* Available data:
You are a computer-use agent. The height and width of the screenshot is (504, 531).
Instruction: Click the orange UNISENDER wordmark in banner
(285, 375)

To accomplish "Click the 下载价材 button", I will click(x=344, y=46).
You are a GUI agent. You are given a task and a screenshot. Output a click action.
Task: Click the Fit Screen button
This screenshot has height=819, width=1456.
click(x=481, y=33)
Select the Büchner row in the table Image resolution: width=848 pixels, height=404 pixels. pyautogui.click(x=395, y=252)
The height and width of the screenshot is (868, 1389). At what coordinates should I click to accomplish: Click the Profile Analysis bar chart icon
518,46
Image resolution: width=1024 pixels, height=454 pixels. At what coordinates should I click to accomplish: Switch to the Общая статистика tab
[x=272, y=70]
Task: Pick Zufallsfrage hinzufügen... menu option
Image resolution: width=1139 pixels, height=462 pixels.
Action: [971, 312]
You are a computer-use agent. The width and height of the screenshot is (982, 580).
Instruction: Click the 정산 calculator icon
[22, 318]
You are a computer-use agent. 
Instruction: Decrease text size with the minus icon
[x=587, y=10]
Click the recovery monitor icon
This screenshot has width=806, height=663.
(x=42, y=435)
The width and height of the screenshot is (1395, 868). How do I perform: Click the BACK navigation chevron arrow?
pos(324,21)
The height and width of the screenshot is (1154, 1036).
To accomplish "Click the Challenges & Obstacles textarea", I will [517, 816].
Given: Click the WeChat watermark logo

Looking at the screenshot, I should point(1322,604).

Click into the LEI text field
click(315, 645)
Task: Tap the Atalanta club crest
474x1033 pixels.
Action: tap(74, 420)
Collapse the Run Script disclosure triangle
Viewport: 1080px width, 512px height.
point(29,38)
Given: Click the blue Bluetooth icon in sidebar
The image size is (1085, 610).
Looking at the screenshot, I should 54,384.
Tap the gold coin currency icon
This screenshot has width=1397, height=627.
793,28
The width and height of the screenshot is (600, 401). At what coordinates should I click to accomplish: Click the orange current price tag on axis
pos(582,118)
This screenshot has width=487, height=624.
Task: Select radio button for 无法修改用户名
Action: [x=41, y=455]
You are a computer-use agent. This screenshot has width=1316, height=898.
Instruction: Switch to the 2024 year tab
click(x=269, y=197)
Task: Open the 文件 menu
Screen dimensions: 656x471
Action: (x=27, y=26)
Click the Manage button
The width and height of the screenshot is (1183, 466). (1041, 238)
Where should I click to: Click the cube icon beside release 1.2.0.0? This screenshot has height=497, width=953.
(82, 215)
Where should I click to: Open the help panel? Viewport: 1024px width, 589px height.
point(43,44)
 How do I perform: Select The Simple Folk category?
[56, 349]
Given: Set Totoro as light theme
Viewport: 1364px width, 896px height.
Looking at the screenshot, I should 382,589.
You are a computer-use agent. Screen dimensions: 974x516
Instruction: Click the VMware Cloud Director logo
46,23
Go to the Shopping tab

* Problem requirements: Give every line of the records above as a JSON list of strings, one string per line, with blank lines left out.

* Output for this task:
[
  "You are a computer-use agent. The height and width of the screenshot is (504, 531).",
  "Instruction: Click the orange UNISENDER wordmark in banner",
  "(285, 375)",
  "To accomplish \"Click the 下载价材 button\", I will click(x=344, y=46).",
  "You are a GUI agent. You are given a task and a screenshot. Output a click action.",
  "Task: Click the Fit Screen button",
  "This screenshot has height=819, width=1456.",
  "click(x=481, y=33)",
  "Select the Büchner row in the table Image resolution: width=848 pixels, height=404 pixels. pyautogui.click(x=395, y=252)",
  "The height and width of the screenshot is (868, 1389). At what coordinates should I click to accomplish: Click the Profile Analysis bar chart icon",
  "518,46",
  "Image resolution: width=1024 pixels, height=454 pixels. At what coordinates should I click to accomplish: Switch to the Общая статистика tab",
  "[x=272, y=70]",
  "Task: Pick Zufallsfrage hinzufügen... menu option",
  "Image resolution: width=1139 pixels, height=462 pixels.",
  "Action: [971, 312]",
  "You are a computer-use agent. The width and height of the screenshot is (982, 580).",
  "Instruction: Click the 정산 calculator icon",
  "[22, 318]",
  "You are a computer-use agent. ",
  "Instruction: Decrease text size with the minus icon",
  "[x=587, y=10]",
  "Click the recovery monitor icon",
  "This screenshot has width=806, height=663.",
  "(x=42, y=435)",
  "The width and height of the screenshot is (1395, 868). How do I perform: Click the BACK navigation chevron arrow?",
  "pos(324,21)",
  "The height and width of the screenshot is (1154, 1036).",
  "To accomplish \"Click the Challenges & Obstacles textarea\", I will [517, 816].",
  "Given: Click the WeChat watermark logo",
  "Looking at the screenshot, I should point(1322,604).",
  "Click into the LEI text field",
  "click(315, 645)",
  "Task: Tap the Atalanta club crest",
  "474x1033 pixels.",
  "Action: tap(74, 420)",
  "Collapse the Run Script disclosure triangle",
  "Viewport: 1080px width, 512px height.",
  "point(29,38)",
  "Given: Click the blue Bluetooth icon in sidebar",
  "The image size is (1085, 610).",
  "Looking at the screenshot, I should 54,384.",
  "Tap the gold coin currency icon",
  "This screenshot has width=1397, height=627.",
  "793,28",
  "The width and height of the screenshot is (600, 401). At what coordinates should I click to accomplish: Click the orange current price tag on axis",
  "pos(582,118)",
  "This screenshot has width=487, height=624.",
  "Task: Select radio button for 无法修改用户名",
  "Action: [x=41, y=455]",
  "You are a computer-use agent. This screenshot has width=1316, height=898.",
  "Instruction: Switch to the 2024 year tab",
  "click(x=269, y=197)",
  "Task: Open the 文件 menu",
  "Screen dimensions: 656x471",
  "Action: (x=27, y=26)",
  "Click the Manage button",
  "The width and height of the screenshot is (1183, 466). (1041, 238)",
  "Where should I click to: Click the cube icon beside release 1.2.0.0? This screenshot has height=497, width=953.",
  "(82, 215)",
  "Where should I click to: Open the help panel? Viewport: 1024px width, 589px height.",
  "point(43,44)",
  " How do I perform: Select The Simple Folk category?",
  "[56, 349]",
  "Given: Set Totoro as light theme",
  "Viewport: 1364px width, 896px height.",
  "Looking at the screenshot, I should 382,589.",
  "You are a computer-use agent. Screen dimensions: 974x516",
  "Instruction: Click the VMware Cloud Director logo",
  "46,23",
  "Go to the Shopping tab"
]